Second, such an approach reduces the motivation of employees for organizational integration as the decision-making functions are concentrated in management departments. As a result, the process of hospital accreditation acquires a purely bureaucratic nature that does not add value to the hospital’s services, and accreditation thus becomes a process carried out for the mere sake of itself, not an improvement.

Cost and Usefulness of Accreditation

Scholarly views

The cost and usefulness of the accreditation process for reflecting the actual quality levels of hospital services are two more controversial points on which scholars display disagreeing views. Roth and Taleff (2002) and Morrissey (2004) stress the increased paperwork and the ambiguity of the standards imposed by JCAHO in particular contexts and come to the idea that accreditation is only an item in a hospital’s costs list.
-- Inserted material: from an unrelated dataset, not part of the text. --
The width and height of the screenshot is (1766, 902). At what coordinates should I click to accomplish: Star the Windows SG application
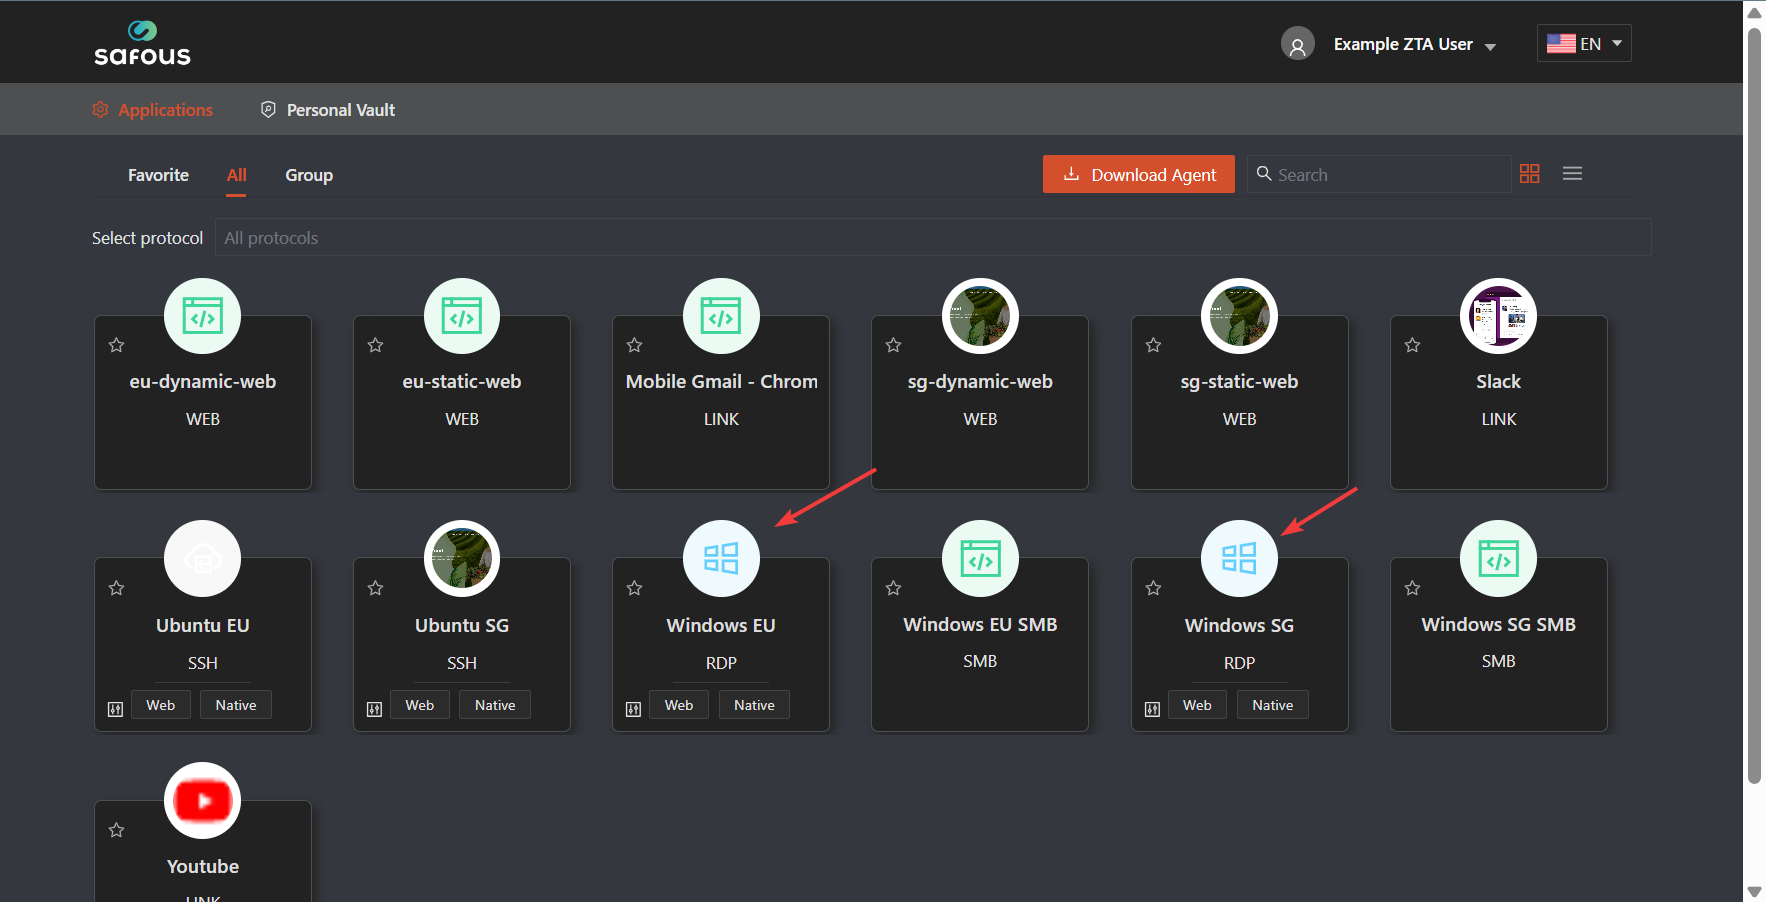point(1152,588)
At the same time, Snyder (2005) finds accreditation useful for the overall service quality as all hospital staff works under increasing pressure and try to provide higher performance results than usually (Hospital Accreditation Standards, 2005; Snyder, 2005, p. 135).

Analysis

Analyzing this controversy, it is possible to assume that the relation between costs and the actual usefulness of accreditation for every particular hospital depends on numerous factors. In brief, these factors may include the leadership philosophy adopted in a hospital, the current service quality observed in it, the levels of employee involvement in decision making, and the rate of empowerment that employees bring to the organization by their innovative ideas.

Pros and Cons of Accreditation

So, the above discussion of the scholarly views regarding the process of hospital accreditation allows outlining the pros and cons of this seemingly necessary but still rather controversial procedure. Considering the pros of accreditation, it is possible to include the potential for quality improvement, the development of the public attractiveness of the hospital, and the increase in employee empowerment for the hospital’s sustainable development.
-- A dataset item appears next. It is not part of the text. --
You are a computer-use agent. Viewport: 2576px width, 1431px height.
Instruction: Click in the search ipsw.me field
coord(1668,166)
The cons of the process also include the list of several factors like the possible increased paperwork, development of hierarchical gap between management responsible for accreditation and the hospital staff, additional unnecessary costs imposed, and lack of actual use of accreditation for showing the actual rates of the hospital’s service quality.

Thus, if a hospital develops its quality standards continuously to match the accreditation requirements and to preserve the achieved quality for the future, accreditation might be of use for it. On the contrary, if the major task is to only pass accreditation and work without attention paid to quality up to the next one, the accreditation becomes a costly and unnecessary process for a hospital.

References

Hospital Accreditation Standards. (2005). Hospital Accreditation Standards, 2006: Accreditation Policies Standards Elements of Performance Scoring. Joint Commission Resources.

Joint Commission of Accreditaion. (2000). Hospital accreditation standards: standards, intents: HAS. The Commission.

Morrissey, J. (2004). New and improved. Modern Healthcare. Chicago, 34(23), 8, 2 pgs.

Roth, W., Taleff, P. (2002). Health care standards: The good, bad, and the ugly in our future. The Journal for Quality and Participation. Cincinnati, 25(2), 40, 5 pgs.

Snyder, B. (2005). A Case Study… Secrets to a Successful JCAHO Survey. Biomedical Instrumentation & Technology, 39(2), 135 – 6.